2016 showed progress in providing access to taxonomic data in near realm time. But much more is needed.
The current way of publishing, cataloguing and providing access to taxonomic data, to say it mildly, is an almost complete failure.
After having worked for over 14 years in modeling and extracting taxonomic content from publications, we (at Plazi) don't see any silver lining that we can deal with the huge backlog of literature, and a slight for ongoing publishing.
With a great effort we now can automatically extract content from scientific publications, that results together with those easily imported from taxpub/XML published articles from Pensoft with an estimate of 25% of the new described species for 2016, including the metadata, the taxonomic treatments, the illustrations and in many case the types material, including the collection code and specimen code. Today we have over 60,000 tagged images on BLR, complementing the ca 30,000 images on Flickr through BHL.

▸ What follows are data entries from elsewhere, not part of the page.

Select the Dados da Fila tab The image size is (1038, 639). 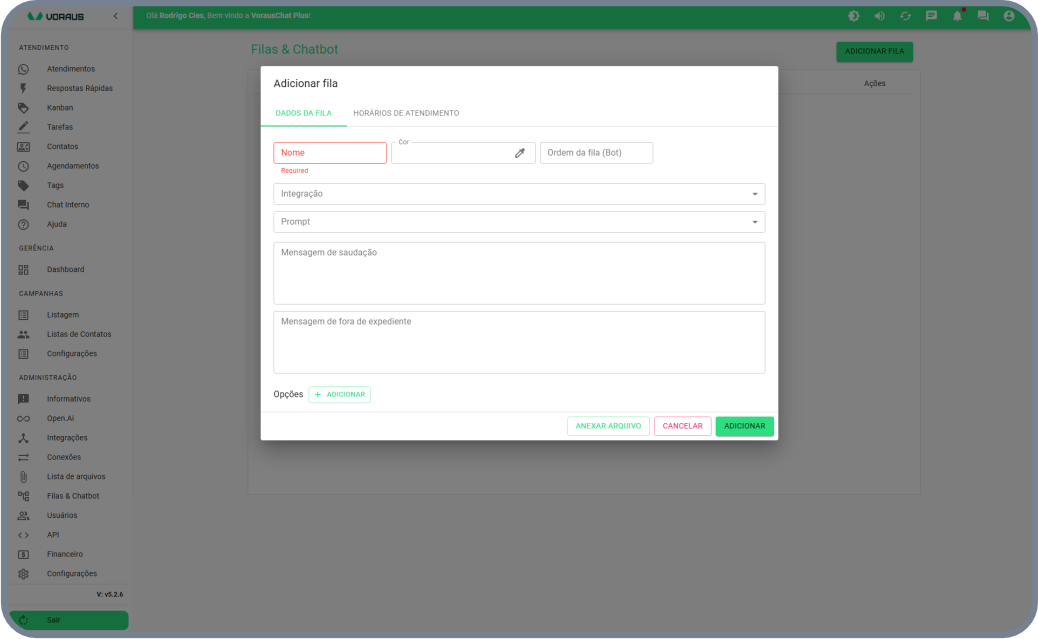tap(303, 113)
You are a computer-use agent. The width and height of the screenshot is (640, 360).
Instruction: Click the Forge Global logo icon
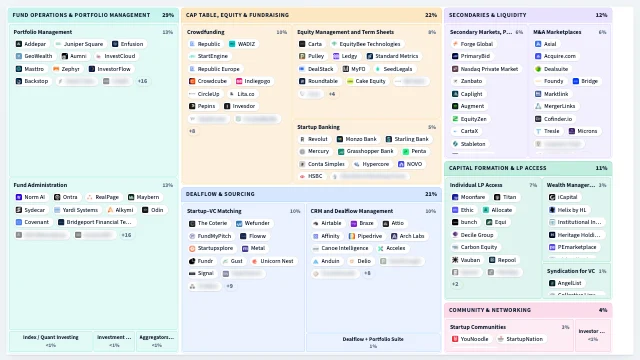click(x=455, y=44)
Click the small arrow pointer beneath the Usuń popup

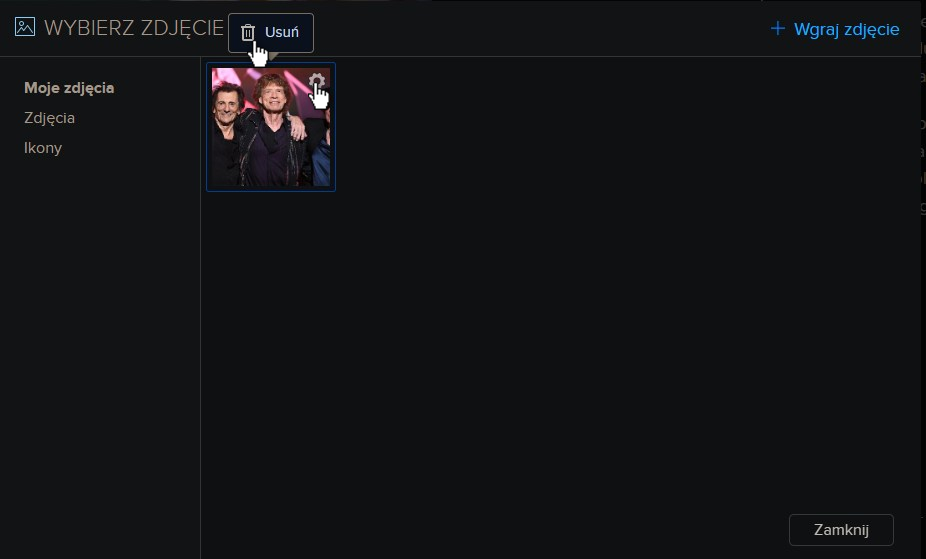point(273,56)
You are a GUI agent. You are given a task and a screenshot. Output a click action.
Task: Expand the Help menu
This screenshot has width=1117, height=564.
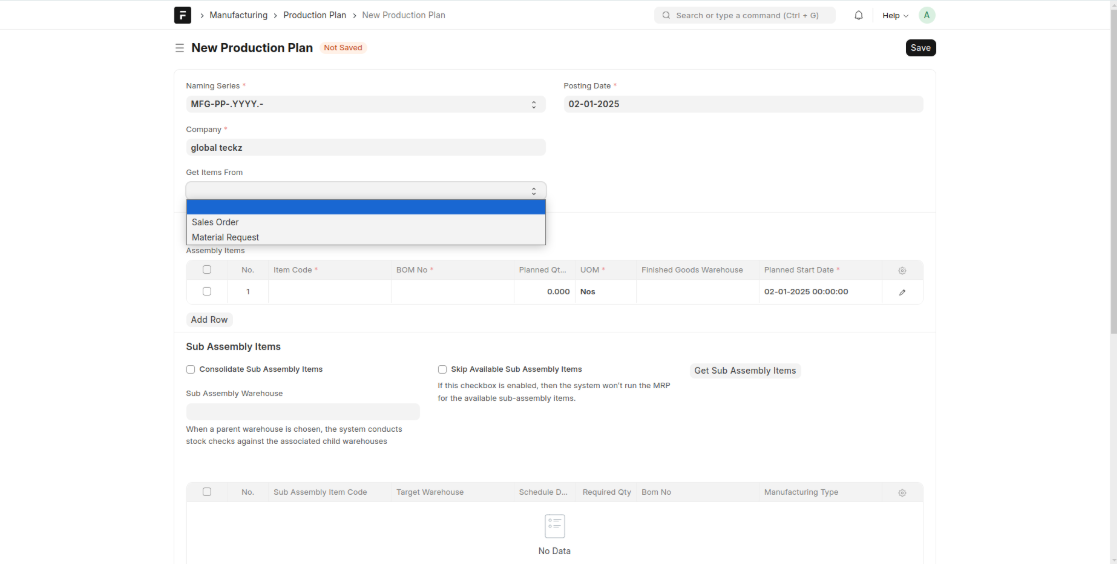tap(894, 15)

We now have for the articles, the treatments, and illustrations respective metadata added, and persistent identifiers, that are also included in the metadata them whenever one cites another.
This workflow is mainly working for born digital articles. Tackling at a same level scanned articles is a magnitude more complex, which makes it even less hopeful that it will be done somewhere in the near future.
For 2016, at Plazi we extracted 4 new families, 376 new genera, 4.684 new species, 42.207 taxonomic treatments of 40.870 unique names from 60 different journals. The data is accessible at Plazi and the Biodiversity Literature Repository.
Plazi data is automatically imported in GBIF where it is one of the major name contributors and one of the few providing treatments, allowing linking a name usage to the respective treatment and from there to the original article and illustrations - which for a nomenclatural point of view allows to check, besides the exact publishing date, all what is needed to understand whether a name is available. But it also allows to start to understand the scientific bases for new names, which is all too often very thin, i.e. one single specimen based descriptions (see eg Miller et al., 2016) or consult the new taxa feature on Plazi.
Our taxonomists' chance is that we have one of the most advanced publication system for the entire scientific publishing world available. In fact it has been developed for the taxonomic world thanks to a collaboration with Pensoft who implemented it, and a collaboration with Plazi and the US National Institutes of Heath, which for this reason also allowed to include taxonomic articles into PubMed Central.
The above approach has another advantage, that all is open access and thus available for anybody anywhere in the world. In fact the implementation of the Open Biodiversity Knowledge Management System (OBKMS) will make all the data that is being published at Pensoft and extracted by Plazi available into the Linked Open Data Cloud. With other words, our really important data will become a first class citizen we want it to be.
But it needs a community effort to make it happen, that is to provide not a fraction but all the data of our discoveries right at the moment we publish. Please join this effort!